Ese justiciero que llevamos dentro
Otro nombre importante en esta historia es el de Ernst Fehr, pionero en economía del comportamiento. Sus trabajos mostraron que estamos dispuestos a gastar tiempo, esfuerzo o dinero con tal de castigar a quienes actúan de manera injusta, aunque no nos beneficie directamente. Lo denominó castigo altruista y lo describió así en un artículo publicado en Nature: «El castigo altruista es esencial para la cooperación humana: estamos dispuestos a sancionar a los injustos incluso cuando nos cuesta algo».
Esta tendencia explica desde por qué rechazamos un trato desigual en un juego hasta fenómenos sociales mayores, como las protestas colectivas contra la corrupción o la indignación ante abusos que no sufrimos en primera persona.
Cuando el dolor repetido deja cicatrices permanentes
Más allá de lo social, la injusticia deja huella en la salud mental. Martin Seligman describió con su concepto de «indefensión aprendida»: cuando las personas viven injusticias repetidas: llega un momento en que dejan de luchar, incluso cuando aparece una salida posible. La experiencia sostenida de que «nada de lo que haga cambia el resultado» mina la motivación y puede desembocar en depresión.
Por su parte, el sociólogo y médico Aaron Antonovsky planteó que «las personas necesitamos sentir que la vida es comprensible, manejable y con sentido. La injusticia rompe esa percepción: introduce caos, arbitrariedad, sensación de vulnerabilidad». De ahí que esté tan vinculada al estrés crónico, a la ansiedad y a la pérdida de autoestima.

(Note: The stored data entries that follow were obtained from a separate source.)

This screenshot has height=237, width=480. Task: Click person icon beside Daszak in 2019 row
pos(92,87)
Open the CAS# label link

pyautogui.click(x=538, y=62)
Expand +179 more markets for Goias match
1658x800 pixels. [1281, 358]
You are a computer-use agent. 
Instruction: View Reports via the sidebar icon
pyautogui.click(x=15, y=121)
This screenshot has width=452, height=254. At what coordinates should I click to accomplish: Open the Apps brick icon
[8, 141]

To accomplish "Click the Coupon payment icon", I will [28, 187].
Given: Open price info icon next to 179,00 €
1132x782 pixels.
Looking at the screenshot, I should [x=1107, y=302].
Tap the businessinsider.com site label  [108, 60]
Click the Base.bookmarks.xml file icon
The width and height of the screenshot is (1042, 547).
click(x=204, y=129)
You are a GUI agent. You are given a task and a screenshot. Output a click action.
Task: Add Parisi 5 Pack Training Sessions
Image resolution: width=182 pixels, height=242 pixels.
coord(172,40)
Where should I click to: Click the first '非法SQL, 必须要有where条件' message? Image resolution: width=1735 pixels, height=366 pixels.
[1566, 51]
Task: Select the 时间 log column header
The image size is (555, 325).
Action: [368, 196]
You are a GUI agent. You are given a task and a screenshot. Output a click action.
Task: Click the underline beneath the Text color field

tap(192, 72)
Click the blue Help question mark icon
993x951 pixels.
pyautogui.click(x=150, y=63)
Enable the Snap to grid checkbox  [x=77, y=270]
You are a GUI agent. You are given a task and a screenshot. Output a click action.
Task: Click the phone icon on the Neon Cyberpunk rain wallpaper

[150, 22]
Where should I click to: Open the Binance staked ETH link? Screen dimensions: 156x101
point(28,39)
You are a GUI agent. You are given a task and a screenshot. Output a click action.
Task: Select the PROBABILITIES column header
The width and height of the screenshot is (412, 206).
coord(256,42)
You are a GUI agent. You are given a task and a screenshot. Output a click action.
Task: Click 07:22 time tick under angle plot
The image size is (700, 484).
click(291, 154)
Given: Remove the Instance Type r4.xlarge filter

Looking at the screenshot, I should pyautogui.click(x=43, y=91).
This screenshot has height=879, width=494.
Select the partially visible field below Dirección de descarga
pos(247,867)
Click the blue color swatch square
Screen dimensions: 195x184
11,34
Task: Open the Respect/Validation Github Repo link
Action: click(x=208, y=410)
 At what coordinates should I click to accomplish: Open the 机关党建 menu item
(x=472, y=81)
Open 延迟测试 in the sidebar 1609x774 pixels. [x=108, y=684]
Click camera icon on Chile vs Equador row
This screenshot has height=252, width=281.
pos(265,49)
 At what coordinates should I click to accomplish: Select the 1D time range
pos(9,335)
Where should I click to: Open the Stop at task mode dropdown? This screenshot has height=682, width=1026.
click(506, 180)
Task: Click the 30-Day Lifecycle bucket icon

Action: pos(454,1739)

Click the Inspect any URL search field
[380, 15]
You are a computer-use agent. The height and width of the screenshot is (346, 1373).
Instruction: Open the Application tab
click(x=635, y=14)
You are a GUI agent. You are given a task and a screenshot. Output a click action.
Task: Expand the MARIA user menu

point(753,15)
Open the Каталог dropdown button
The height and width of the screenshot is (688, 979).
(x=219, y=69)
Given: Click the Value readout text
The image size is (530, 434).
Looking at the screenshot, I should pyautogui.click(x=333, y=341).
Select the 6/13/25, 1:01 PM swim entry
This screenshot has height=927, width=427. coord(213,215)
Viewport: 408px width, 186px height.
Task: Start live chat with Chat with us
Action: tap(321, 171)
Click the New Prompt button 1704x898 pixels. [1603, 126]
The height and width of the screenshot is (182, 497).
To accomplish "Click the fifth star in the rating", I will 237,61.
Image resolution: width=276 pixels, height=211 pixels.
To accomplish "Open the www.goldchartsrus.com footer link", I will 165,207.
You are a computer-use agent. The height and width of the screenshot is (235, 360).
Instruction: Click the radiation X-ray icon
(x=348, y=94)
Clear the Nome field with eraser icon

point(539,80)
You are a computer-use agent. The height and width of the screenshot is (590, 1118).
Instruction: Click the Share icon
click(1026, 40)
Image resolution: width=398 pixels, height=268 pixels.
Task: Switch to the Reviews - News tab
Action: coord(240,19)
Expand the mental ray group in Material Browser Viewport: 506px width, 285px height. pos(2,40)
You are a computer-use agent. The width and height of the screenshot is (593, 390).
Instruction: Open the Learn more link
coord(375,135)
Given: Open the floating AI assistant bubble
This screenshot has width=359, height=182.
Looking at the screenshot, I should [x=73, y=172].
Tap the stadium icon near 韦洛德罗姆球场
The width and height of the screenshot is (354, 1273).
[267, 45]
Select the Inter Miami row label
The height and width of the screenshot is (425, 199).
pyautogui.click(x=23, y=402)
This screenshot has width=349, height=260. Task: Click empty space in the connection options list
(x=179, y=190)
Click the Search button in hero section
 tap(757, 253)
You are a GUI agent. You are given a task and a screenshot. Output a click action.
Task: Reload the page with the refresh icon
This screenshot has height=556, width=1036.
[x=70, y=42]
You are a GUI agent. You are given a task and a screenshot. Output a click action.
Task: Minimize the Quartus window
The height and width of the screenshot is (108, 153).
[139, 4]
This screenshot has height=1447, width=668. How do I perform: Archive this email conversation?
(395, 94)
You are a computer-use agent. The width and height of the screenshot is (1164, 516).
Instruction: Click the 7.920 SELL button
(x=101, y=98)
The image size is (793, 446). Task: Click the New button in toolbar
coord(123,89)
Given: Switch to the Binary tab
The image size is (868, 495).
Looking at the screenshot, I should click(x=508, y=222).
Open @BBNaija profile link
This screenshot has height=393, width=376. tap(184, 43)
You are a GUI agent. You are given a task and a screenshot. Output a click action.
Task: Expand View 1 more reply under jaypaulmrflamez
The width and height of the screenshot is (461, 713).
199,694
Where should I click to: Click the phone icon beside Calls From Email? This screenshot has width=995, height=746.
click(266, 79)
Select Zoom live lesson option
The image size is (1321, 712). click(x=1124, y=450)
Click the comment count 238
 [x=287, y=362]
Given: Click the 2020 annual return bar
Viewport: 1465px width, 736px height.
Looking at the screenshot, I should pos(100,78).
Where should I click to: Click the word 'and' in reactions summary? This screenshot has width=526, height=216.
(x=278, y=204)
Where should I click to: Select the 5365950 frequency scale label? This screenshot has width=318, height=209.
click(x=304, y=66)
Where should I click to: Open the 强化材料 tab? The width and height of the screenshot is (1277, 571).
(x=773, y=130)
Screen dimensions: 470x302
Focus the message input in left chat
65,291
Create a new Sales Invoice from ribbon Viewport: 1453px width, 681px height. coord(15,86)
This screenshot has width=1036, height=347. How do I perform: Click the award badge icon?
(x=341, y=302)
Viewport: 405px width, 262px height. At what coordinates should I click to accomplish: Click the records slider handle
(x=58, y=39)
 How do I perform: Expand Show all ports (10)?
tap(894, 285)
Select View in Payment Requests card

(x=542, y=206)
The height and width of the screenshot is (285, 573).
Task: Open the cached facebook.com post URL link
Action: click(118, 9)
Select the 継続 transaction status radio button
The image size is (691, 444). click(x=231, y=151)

Así, en la práctica clínica se observa que quienes han vivido situaciones injustas prolongadas –desigualdades laborales, discriminación, maltrato– suelen mostrar más síntomas de desgaste emocional y somatizaciones físicas. El cuerpo, de hecho, no distingue del todo entre una amenaza física y una amenaza a la dignidad: ambas encienden las mismas alarmas biológicas. En este caso la injusticia causa dolor real, del físico que se puede medir.
¿Por qué nos importa tanto lo justo?
Desde una perspectiva evolutiva, la sensibilidad a la justicia tiene sentido. Somos una especie profundamente social y nuestra supervivencia ha dependido de la cooperación. Detectar y sancionar a quienes no cumplen las normas equitativas es un mecanismo para proteger al grupo. De ahí que la injusticia y el dolor que ocasiona generen una reacción tan intensa y universal.
En definitiva, rebelarnos frente a lo injusto porque escuece no es solo un concepto jurídico ni una rabieta infantil. Es una experiencia profundamente humana, con raíces en nuestra biología y en nuestra psicología. Explica por qué seguimos diciendo, de adultos, con la misma vehemencia que de niños: «¡no es justo!». Lo hacemos porque nuestro cerebro reacciona con dolor ante el desequilibrio, porque nuestra mente necesita coherencia y porque nuestra vida social depende de un sentido compartido de equidad. Y lo hacemos también porque sabemos, intuitivamente, que sin justicia no hay confianza ni salud, ni individual ni colectiva.